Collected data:
──────────────────────────────
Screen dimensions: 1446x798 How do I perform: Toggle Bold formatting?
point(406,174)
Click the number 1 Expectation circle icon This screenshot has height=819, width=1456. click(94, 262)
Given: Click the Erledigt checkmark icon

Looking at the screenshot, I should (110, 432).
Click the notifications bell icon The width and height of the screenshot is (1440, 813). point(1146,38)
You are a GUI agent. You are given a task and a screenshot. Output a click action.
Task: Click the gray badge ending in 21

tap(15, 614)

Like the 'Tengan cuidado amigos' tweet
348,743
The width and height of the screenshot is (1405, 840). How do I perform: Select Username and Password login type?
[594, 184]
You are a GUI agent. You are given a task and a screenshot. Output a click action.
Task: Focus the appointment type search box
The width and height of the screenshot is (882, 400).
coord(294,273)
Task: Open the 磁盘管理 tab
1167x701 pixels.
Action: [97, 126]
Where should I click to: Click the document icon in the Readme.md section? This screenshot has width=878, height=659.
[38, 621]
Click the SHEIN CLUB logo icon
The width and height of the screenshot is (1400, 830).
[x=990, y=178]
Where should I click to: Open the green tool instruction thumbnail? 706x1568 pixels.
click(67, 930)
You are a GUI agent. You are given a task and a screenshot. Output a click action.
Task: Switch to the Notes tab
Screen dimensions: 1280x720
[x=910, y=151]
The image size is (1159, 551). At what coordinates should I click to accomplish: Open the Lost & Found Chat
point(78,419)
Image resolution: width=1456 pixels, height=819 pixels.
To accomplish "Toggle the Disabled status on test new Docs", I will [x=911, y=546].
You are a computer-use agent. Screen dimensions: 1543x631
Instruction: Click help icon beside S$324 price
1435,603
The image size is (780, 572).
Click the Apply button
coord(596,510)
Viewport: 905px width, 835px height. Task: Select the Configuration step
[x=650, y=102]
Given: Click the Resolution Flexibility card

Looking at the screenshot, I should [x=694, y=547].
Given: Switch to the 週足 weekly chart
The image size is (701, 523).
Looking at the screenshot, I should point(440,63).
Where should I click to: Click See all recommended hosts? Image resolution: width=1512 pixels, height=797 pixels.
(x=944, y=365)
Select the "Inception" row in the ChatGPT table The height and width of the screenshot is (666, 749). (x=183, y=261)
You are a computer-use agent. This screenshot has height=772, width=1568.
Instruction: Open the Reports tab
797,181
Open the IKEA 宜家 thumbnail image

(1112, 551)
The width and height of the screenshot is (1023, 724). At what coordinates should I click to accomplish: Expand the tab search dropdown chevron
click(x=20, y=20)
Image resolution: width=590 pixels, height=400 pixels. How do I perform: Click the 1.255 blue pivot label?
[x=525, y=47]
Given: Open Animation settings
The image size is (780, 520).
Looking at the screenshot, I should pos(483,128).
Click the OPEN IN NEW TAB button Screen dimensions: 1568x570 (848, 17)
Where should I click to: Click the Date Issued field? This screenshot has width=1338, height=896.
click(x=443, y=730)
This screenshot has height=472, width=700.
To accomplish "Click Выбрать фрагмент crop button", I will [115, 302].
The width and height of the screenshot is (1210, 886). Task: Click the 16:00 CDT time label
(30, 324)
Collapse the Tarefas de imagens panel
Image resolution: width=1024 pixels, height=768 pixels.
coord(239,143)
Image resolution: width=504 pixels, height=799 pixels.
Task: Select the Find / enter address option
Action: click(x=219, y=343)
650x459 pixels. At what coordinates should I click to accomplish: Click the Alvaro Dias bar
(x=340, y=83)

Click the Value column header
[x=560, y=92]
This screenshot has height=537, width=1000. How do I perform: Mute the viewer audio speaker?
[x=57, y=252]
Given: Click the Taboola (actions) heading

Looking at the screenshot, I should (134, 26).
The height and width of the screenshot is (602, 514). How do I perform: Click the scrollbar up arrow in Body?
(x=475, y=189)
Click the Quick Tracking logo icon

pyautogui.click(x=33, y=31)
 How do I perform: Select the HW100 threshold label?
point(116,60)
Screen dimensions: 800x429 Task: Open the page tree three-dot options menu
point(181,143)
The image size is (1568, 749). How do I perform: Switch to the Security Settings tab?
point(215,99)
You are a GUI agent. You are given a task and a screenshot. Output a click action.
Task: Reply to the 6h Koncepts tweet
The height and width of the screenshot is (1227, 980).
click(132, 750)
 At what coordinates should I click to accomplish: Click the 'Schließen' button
──────────────────────────────
**PROBLEM TO WORK ON**: From the records above, please extract every line and repeat it exactly.

**OUTPUT FOR THIS TASK**:
Screen dimensions: 1446x798 How do I perform: Toggle Bold formatting?
point(406,174)
Click the number 1 Expectation circle icon This screenshot has height=819, width=1456. click(94, 262)
Given: Click the Erledigt checkmark icon

Looking at the screenshot, I should (110, 432).
Click the notifications bell icon The width and height of the screenshot is (1440, 813). point(1146,38)
You are a GUI agent. You are given a task and a screenshot. Output a click action.
Task: Click the gray badge ending in 21

tap(15, 614)

Like the 'Tengan cuidado amigos' tweet
348,743
The width and height of the screenshot is (1405, 840). How do I perform: Select Username and Password login type?
[594, 184]
You are a GUI agent. You are given a task and a screenshot. Output a click action.
Task: Focus the appointment type search box
The width and height of the screenshot is (882, 400).
coord(294,273)
Task: Open the 磁盘管理 tab
1167x701 pixels.
Action: [97, 126]
Where should I click to: Click the document icon in the Readme.md section? This screenshot has width=878, height=659.
[38, 621]
Click the SHEIN CLUB logo icon
The width and height of the screenshot is (1400, 830).
[x=990, y=178]
Where should I click to: Open the green tool instruction thumbnail? 706x1568 pixels.
click(67, 930)
You are a GUI agent. You are given a task and a screenshot. Output a click action.
Task: Switch to the Notes tab
Screen dimensions: 1280x720
[x=910, y=151]
The image size is (1159, 551). At what coordinates should I click to accomplish: Open the Lost & Found Chat
point(78,419)
Image resolution: width=1456 pixels, height=819 pixels.
To accomplish "Toggle the Disabled status on test new Docs", I will [x=911, y=546].
You are a computer-use agent. Screen dimensions: 1543x631
Instruction: Click help icon beside S$324 price
1435,603
The image size is (780, 572).
Click the Apply button
coord(596,510)
Viewport: 905px width, 835px height. Task: Select the Configuration step
[x=650, y=102]
Given: Click the Resolution Flexibility card

Looking at the screenshot, I should [x=694, y=547].
Given: Switch to the 週足 weekly chart
The image size is (701, 523).
Looking at the screenshot, I should point(440,63).
Where should I click to: Click See all recommended hosts? Image resolution: width=1512 pixels, height=797 pixels.
(x=944, y=365)
Select the "Inception" row in the ChatGPT table The height and width of the screenshot is (666, 749). (x=183, y=261)
You are a computer-use agent. This screenshot has height=772, width=1568.
Instruction: Open the Reports tab
797,181
Open the IKEA 宜家 thumbnail image

(1112, 551)
The width and height of the screenshot is (1023, 724). At what coordinates should I click to accomplish: Expand the tab search dropdown chevron
click(x=20, y=20)
Image resolution: width=590 pixels, height=400 pixels. How do I perform: Click the 1.255 blue pivot label?
[x=525, y=47]
Given: Open Animation settings
The image size is (780, 520).
Looking at the screenshot, I should pos(483,128).
Click the OPEN IN NEW TAB button Screen dimensions: 1568x570 (848, 17)
Where should I click to: Click the Date Issued field? This screenshot has width=1338, height=896.
click(x=443, y=730)
This screenshot has height=472, width=700.
To accomplish "Click Выбрать фрагмент crop button", I will [115, 302].
The width and height of the screenshot is (1210, 886). Task: Click the 16:00 CDT time label
(30, 324)
Collapse the Tarefas de imagens panel
Image resolution: width=1024 pixels, height=768 pixels.
coord(239,143)
Image resolution: width=504 pixels, height=799 pixels.
Task: Select the Find / enter address option
Action: click(x=219, y=343)
650x459 pixels. At what coordinates should I click to accomplish: Click the Alvaro Dias bar
(x=340, y=83)

Click the Value column header
[x=560, y=92]
This screenshot has height=537, width=1000. How do I perform: Mute the viewer audio speaker?
[x=57, y=252]
Given: Click the Taboola (actions) heading

Looking at the screenshot, I should (134, 26).
The height and width of the screenshot is (602, 514). How do I perform: Click the scrollbar up arrow in Body?
(x=475, y=189)
Click the Quick Tracking logo icon

pyautogui.click(x=33, y=31)
 How do I perform: Select the HW100 threshold label?
point(116,60)
Screen dimensions: 800x429 Task: Open the page tree three-dot options menu
point(181,143)
The image size is (1568, 749). How do I perform: Switch to the Security Settings tab?
point(215,99)
You are a GUI agent. You are given a task and a screenshot. Output a click action.
Task: Reply to the 6h Koncepts tweet
The height and width of the screenshot is (1227, 980).
click(132, 750)
 At what coordinates should I click to accomplish: Click the 'Schließen' button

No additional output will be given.